▶ [Text]:

----

Not only did the Immigration officials blatantly refuse to release the applicants on bond, and decline to bring them before the Court temeously, counsel submitted, but they also would not demonstrate clearly, leaving no doubts in the Court’s mind, that there existed proper reasons for the delayed arraignment of the applicants in Court. Consequently, counsel urged, the four days of detention of the applicants before they were brought before the Court, rendered the charges now laid, and the proceedings of trial thereafter, a nullity.
In support of his argument, learned counsel cited the persuasive authority, Mohamed v. Attorney-General & 3 Others [2003] KLR 338. Relevant passages in that decision by Etyang, J. may be set out here:
[at pp.341 – 342] –
“[The applicant] ought to have been informed [of] the reasons for her arrest in a language that she understands. If she was arrested upon reasonable suspicion of her having committed or [being] about to commit a criminal offence punishable by a term of imprisonment or fine, then she ought to have been taken to court within 24 hours, or an apprehension report ought to have been filed with the Court and the police officers concerned could even have gone to court to seek authority to keep her in police custody a little longer. This was not done.”
[at p.342]
“The Court cannot give Police officers authority to hold suspects unlawfully at Police stations or elsewhere a minute longer, for this violates the fundamental rights and freedoms of an individual [as] expressly enacted in the Constitution of Kenya.
“The better and legal option is for the respondents to bring [the applicant]] to Court and charge her with a criminal offence and then apply for her to be remanded into their custody to enable them to complete their investigations, or to release her forthwith on a police bond and then compel her to report back to the Police station on a particular date and time as provided under section 22(1) of the Police Act (Cap.84), Laws of Kenya)….”

----

▶ [Recorded information]:
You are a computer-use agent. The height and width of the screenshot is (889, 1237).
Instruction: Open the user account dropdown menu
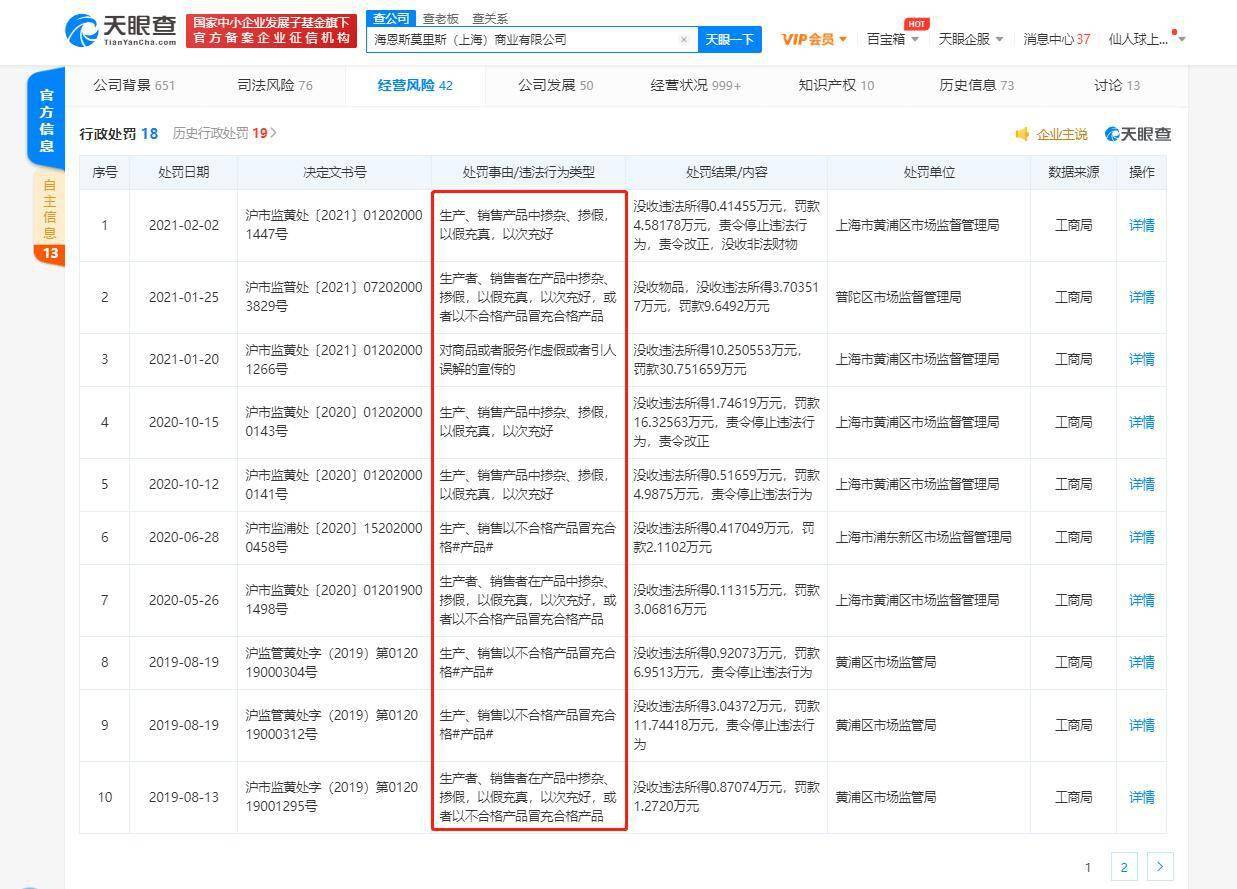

----

▶ [Short exercise 1]: Decide whether each statement below agrees with the court passage, answering yes or no and quoting the words of the passage that settle it. (a) The applicants were held for four days before they were brought before the Court. (b) The decision in Mohamed v. Attorney-General & 3 Others was given by Etyang, J. (c) The quoted decision says the Court may let police officers hold suspects unlawfully for a short extra period.
▶ [Short exercise 2]: Quote the court passage from "Not only did" to "thereafter, a nullity.".

▶ [Correct response 1]:
(a) Yes: "the four days of detention of the applicants before they were brought before the Court"
(b) Yes: "that decision by Etyang, J."
(c) No: "The Court cannot give Police officers authority to hold suspects unlawfully at Police stations or elsewhere a minute longer"

▶ [Correct response 2]:
Not only did the Immigration officials blatantly refuse to release the applicants on bond, and decline to bring them before the Court temeously, counsel submitted, but they also would not demonstrate clearly, leaving no doubts in the Court’s mind, that there existed proper reasons for the delayed arraignment of the applicants in Court. Consequently, counsel urged, the four days of detention of the applicants before they were brought before the Court, rendered the charges now laid, and the proceedings of trial thereafter, a nullity.